Con una mirada nos dimos a entender que comenzaba la prueba. Sacamos, cada uno, un rompeportones del bolsillo (como verdaderos idiotas, guardábamos los cohetes en el bolsillo del pantalón, con lo cual corríamos el riesgo de que estallasen todos juntos y nos provocaran terribles quemaduras). Apuntamos a la pared. Echamos atrás el brazo derecho. Y a la cuenta de tres los arrojamos contra la pared de la casa. Los rompeportones estallaron casi al unísono, metiendo un batifondo de infierno. Hasta ahí, todo magnífico.
Pero no contábamos —no sabíamos— cómo era que funcionaba el mecanismo de esos artefactos. Cuando uno los arrojaba contra una pared, provocaba que las piedritas que contenía el cohete oprimieran la pólvora hasta hacerla estallar.

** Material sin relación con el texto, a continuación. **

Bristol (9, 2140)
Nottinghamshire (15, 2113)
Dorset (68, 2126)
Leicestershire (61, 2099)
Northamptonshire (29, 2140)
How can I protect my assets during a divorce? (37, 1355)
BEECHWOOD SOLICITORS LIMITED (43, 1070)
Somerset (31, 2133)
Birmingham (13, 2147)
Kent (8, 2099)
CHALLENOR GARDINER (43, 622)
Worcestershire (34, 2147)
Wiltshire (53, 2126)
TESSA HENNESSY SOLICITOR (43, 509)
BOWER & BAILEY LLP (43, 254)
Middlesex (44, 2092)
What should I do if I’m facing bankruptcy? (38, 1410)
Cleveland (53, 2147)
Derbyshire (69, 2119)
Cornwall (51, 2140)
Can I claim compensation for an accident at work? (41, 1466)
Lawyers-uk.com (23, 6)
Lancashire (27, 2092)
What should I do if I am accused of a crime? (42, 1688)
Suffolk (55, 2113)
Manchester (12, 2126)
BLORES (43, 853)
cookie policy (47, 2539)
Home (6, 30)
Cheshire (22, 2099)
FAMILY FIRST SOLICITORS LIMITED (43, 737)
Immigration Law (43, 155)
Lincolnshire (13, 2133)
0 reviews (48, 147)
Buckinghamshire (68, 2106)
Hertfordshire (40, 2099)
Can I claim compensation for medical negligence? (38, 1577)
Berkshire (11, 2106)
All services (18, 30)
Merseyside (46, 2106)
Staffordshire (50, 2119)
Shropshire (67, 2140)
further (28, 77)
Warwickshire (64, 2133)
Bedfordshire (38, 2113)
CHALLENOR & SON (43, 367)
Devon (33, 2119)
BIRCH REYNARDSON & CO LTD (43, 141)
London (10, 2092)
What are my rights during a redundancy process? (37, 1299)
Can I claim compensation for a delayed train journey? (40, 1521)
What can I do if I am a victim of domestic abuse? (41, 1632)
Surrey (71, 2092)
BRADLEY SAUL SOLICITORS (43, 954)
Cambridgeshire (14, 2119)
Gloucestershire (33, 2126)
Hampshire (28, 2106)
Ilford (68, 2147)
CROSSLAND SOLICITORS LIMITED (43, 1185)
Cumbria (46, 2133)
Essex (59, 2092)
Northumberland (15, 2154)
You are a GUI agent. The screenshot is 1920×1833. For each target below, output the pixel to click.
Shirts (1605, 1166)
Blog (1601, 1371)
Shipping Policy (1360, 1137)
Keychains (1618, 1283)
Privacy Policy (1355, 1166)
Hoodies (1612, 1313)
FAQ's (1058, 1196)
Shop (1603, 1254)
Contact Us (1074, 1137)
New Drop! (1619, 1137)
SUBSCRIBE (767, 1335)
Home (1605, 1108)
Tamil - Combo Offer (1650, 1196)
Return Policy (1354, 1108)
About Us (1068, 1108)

Pero esas piedritas, naturalmente, salían volando para todos lados como parte de la explosión. Y eso no lo tomamos en cuenta. En este caso las piedritas volaron, en su mayoría, hacia el inmaculado Renault 12 azul marino sobre el que estos dos tipos estaban apoyados, a diez metros de nosotros. Se escuchó, a medida que las piedritas impactaban contra la chapa del auto, un “tiqui-tiqui” fúnebre que nos heló la sangre, y que hizo que esos dos fulanos nos encarasen furiosos.
—Oíme, pendejo —empezó uno de los dos, que seguramente era el dueño de la joya inmaculada—. ¿Vos sos pelotudo o te hacés? —La pregunta de ese señor, como ustedes podrán apreciar, no iba dirigida a ninguno de nosotros en particular. Y no sé si la pregunta esperaba una respuesta. Pero Nicolás, que era un chico muy educado y consideraba una falta de respeto dejar a los adultos con la palabra en la boca, respondió desde la más absoluta sinceridad:
—Soy.
Se ve que el tipo no estaba listo para una respuesta tan meditada y autocrítica, porque la sorpresa le diluyó el enojo, o por lo menos lo peor del enojo. Parpadeó un par de veces, alzó la mano indicando el horizonte y nos dijo, con cierto hastío:
—Rajen de acá, mocosos.
Y nosotros, naturalmente, nos apresuramos a obedecer.